UK data shows phishing is involved in 85% of cyber incidents affecting businesses.
Attackers combine this with:
- Reused passwords from historic breaches
- Credentials harvested from infected personal devices
- Automated credential testing against Microsoft 365 or cloud services
At this stage, attackers are looking for valid logins.
Stage 3: MFA Bypass and Account Takeover
Many organisations assume multi-factor authentication (MFA) is sufficient. It is necessary but not sufficient on its own.
Modern attacks use adversary-in-the-middle (AiTM) phishing, which:
- Mimic legitimate login pages
- Capture credentials and authentication responses
- Steal session tokens once access is granted
These techniques can bypass traditional MFA controls in real time, allowing attackers to access systems as if they were a legitimate user.
Stage 4: Persistence and Internal Visibility
Once access is achieved, attackers do not act immediately. Instead, they:
- Create inbox forwarding rules
- Monitor finance, supplier, and project communications
- Identify insurance limits and cash flow
This “dwell time” is critical. It allows attackers to:
- Set a ransom that is likely to be paid
- Time the attack for maximum operational disruption
Stage 5: Encryption and Business Disruption
Ransomware is typically deployed:
- Out of hours or late in the working week
- When key staff are unavailable
- When response time will be delayed
The impact is immediate:
- Files and systems become inaccessible
- Operations halt
- A ransom demand is issued
For UK organisations, the consequences extend far beyond the ransom itself. The average cost of a significant cyber attack is close to £195,000 when downtime, recovery, and legal obligations are included.
Five Controls That CWould Have Prevented the Attack
The most important takeaway for UK organisations is this:
The controls to help prevent these attacks are typically already available within existing platforms.
1. Enforced Password Hygiene and Breach Detection
- Block known compromised passwords
- Enforce unique credentials
- Use password managers
This removes the value of purchased or reused credentials.
2. Phishing-Resistant Authentication
Standard MFA is not enough.
Organisations should adopt:
- Passkeys or FIDO2 hardware keys
- Windows Hello for Business
- Conditional access based on device compliance
These measures significantly reduce the effectiveness of AiTM attacks.

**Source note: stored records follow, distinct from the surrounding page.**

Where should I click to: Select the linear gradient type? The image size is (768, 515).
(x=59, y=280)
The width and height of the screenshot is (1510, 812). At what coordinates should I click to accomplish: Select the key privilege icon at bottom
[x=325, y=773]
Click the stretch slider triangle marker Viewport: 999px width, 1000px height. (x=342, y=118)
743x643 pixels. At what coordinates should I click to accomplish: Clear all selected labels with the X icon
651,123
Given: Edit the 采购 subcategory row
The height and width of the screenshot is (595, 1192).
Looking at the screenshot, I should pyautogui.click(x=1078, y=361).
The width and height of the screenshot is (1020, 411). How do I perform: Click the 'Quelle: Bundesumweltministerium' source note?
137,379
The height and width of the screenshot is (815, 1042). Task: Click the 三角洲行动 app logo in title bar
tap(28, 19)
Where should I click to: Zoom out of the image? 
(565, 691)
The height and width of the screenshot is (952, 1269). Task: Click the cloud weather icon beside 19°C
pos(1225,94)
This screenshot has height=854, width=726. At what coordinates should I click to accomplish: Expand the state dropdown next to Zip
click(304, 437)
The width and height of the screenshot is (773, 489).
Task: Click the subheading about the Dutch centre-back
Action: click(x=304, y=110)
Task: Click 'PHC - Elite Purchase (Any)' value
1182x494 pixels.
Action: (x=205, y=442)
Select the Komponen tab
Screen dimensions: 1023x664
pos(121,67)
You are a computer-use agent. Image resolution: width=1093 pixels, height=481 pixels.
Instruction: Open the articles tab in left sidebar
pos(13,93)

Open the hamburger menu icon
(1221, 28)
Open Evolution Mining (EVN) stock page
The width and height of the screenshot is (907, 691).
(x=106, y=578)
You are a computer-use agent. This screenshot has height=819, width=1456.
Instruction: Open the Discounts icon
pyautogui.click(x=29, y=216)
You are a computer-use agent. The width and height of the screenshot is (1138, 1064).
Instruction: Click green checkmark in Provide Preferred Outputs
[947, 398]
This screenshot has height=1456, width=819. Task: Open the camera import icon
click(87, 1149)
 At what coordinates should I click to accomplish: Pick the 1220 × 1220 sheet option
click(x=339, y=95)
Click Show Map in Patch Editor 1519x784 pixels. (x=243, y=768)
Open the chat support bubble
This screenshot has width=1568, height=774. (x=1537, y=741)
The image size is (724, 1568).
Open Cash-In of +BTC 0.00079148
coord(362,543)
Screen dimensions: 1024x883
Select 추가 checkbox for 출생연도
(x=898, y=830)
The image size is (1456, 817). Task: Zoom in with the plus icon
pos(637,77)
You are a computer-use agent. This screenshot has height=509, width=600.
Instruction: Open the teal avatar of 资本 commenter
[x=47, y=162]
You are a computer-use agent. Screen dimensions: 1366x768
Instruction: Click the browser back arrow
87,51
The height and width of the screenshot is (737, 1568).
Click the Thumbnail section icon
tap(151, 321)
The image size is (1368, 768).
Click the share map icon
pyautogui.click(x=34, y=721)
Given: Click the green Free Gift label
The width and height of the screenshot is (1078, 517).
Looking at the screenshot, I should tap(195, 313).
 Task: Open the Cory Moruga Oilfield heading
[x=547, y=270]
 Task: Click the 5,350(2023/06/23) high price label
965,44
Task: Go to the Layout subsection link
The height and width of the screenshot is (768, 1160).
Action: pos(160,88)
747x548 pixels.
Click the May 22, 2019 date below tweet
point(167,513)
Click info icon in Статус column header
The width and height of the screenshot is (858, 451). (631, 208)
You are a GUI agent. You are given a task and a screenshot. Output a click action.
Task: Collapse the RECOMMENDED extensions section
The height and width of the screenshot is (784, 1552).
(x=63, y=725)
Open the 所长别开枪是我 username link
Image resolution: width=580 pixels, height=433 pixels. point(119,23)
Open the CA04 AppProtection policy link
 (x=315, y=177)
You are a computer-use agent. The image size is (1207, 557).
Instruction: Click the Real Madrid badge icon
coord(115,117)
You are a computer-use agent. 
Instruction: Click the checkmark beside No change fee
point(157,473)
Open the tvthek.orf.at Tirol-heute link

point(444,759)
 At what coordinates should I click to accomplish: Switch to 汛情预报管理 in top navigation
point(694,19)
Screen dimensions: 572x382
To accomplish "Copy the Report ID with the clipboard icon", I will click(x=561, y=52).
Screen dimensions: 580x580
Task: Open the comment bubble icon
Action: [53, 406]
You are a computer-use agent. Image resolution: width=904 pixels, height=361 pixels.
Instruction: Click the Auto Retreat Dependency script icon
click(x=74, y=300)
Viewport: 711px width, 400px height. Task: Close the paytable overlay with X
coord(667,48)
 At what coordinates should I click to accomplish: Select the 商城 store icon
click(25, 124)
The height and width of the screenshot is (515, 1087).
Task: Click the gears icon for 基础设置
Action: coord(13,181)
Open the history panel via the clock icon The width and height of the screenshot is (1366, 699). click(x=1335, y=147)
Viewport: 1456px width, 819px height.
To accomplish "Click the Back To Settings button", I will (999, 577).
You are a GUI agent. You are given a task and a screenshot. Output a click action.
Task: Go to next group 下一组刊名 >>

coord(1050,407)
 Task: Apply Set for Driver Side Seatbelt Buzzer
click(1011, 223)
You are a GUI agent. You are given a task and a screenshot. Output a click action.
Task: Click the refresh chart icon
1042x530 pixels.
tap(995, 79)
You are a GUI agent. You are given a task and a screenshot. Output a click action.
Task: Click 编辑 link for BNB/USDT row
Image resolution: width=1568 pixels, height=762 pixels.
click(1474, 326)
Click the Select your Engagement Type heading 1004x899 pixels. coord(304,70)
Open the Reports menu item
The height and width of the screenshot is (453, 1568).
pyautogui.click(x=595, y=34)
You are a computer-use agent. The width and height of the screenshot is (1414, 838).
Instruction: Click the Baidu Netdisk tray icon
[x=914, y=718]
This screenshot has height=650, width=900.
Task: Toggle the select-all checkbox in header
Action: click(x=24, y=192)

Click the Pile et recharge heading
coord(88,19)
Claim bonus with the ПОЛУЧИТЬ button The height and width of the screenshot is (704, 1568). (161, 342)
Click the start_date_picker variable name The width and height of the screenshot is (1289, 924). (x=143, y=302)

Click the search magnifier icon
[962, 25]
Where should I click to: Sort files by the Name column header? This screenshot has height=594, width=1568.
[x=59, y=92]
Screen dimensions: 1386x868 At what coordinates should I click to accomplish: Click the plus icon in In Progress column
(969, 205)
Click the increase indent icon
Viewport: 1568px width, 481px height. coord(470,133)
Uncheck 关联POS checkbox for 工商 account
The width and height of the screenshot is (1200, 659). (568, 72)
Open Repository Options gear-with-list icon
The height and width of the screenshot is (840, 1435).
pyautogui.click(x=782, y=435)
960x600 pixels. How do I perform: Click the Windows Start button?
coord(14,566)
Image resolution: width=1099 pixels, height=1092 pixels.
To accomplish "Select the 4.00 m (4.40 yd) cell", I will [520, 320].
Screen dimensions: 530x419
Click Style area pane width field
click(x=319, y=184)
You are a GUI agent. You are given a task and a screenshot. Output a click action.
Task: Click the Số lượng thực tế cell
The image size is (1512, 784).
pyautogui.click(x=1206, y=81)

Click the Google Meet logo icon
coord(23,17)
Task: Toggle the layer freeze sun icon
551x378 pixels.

3. Restriction of Email Forwarding Rules
Block automatic forwarding to external inboxes at tenant level.
This prevents attackers from silently observing communications and extracting intelligence.
4. Active Monitoring of Security Alerts
Most organisations already generate alerts but do not act on them.
For example:
- New inbox rules
- Suspicious sign-ins
- Unusual access patterns
The issue is not tooling. It is visibility and ownership.
5. Controlled Exposure of Sensitive Roles
Public-facing team information should be reviewed.
Oversharing role responsibilities (e.g. “handles payroll and payments”) increases targeting risk.
This is a governance issue not a technical one.
Three Questions Every Board Should Ask
To reduce ransomware risk quickly, leadership teams should ask:
- Are we using phishing-resistant authentication for privileged and finance accounts?
- Is external email forwarding restricted across Microsoft 365?
- Are security alerts actively reviewed and acted upon?
These questions align directly with common failure points in UK breach investigations.